(Saved entries)
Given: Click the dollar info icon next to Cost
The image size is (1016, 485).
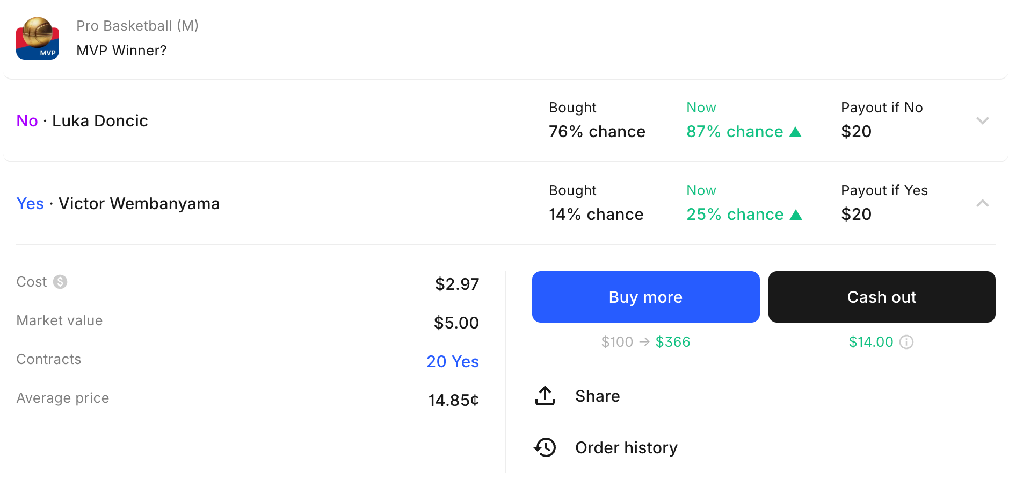Looking at the screenshot, I should point(60,282).
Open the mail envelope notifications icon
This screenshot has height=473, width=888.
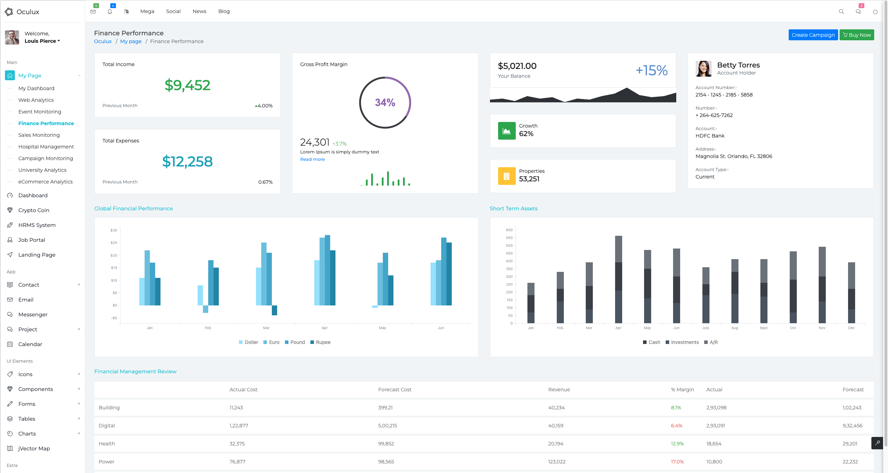click(93, 11)
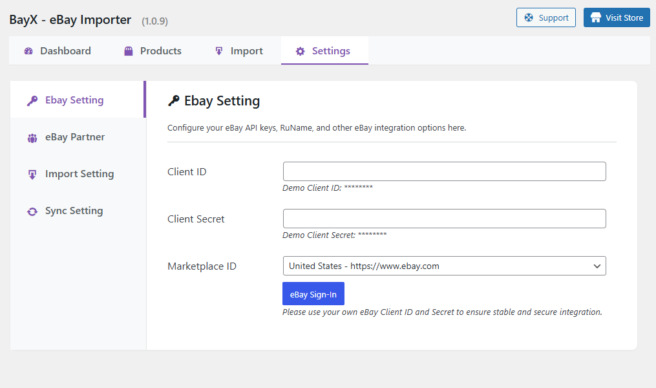Click the Import Setting sidebar icon
Viewport: 656px width, 388px height.
pos(32,173)
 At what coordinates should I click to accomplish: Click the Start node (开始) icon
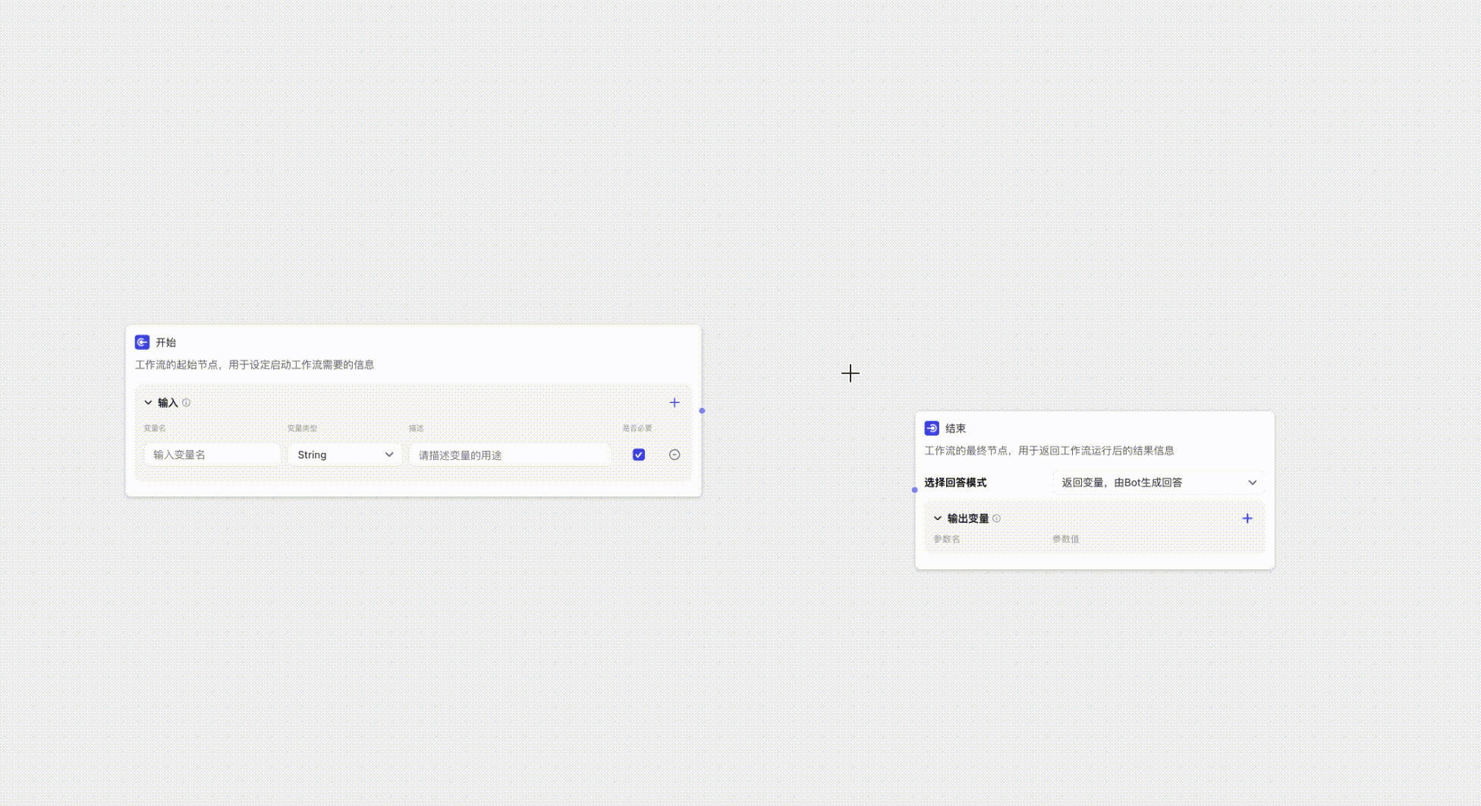(142, 342)
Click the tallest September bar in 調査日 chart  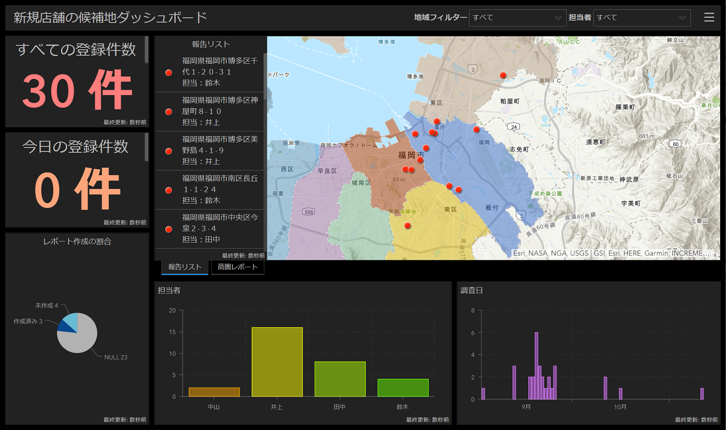pos(536,365)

■ Task objective
Pictures stay out. Print the data exactly, from its first line through the line containing "Open the mail envelope notifications icon".

■ Output for this task
Given: Click the dollar info icon next to Cost
The image size is (1016, 485).
Looking at the screenshot, I should point(60,282).
Open the mail envelope notifications icon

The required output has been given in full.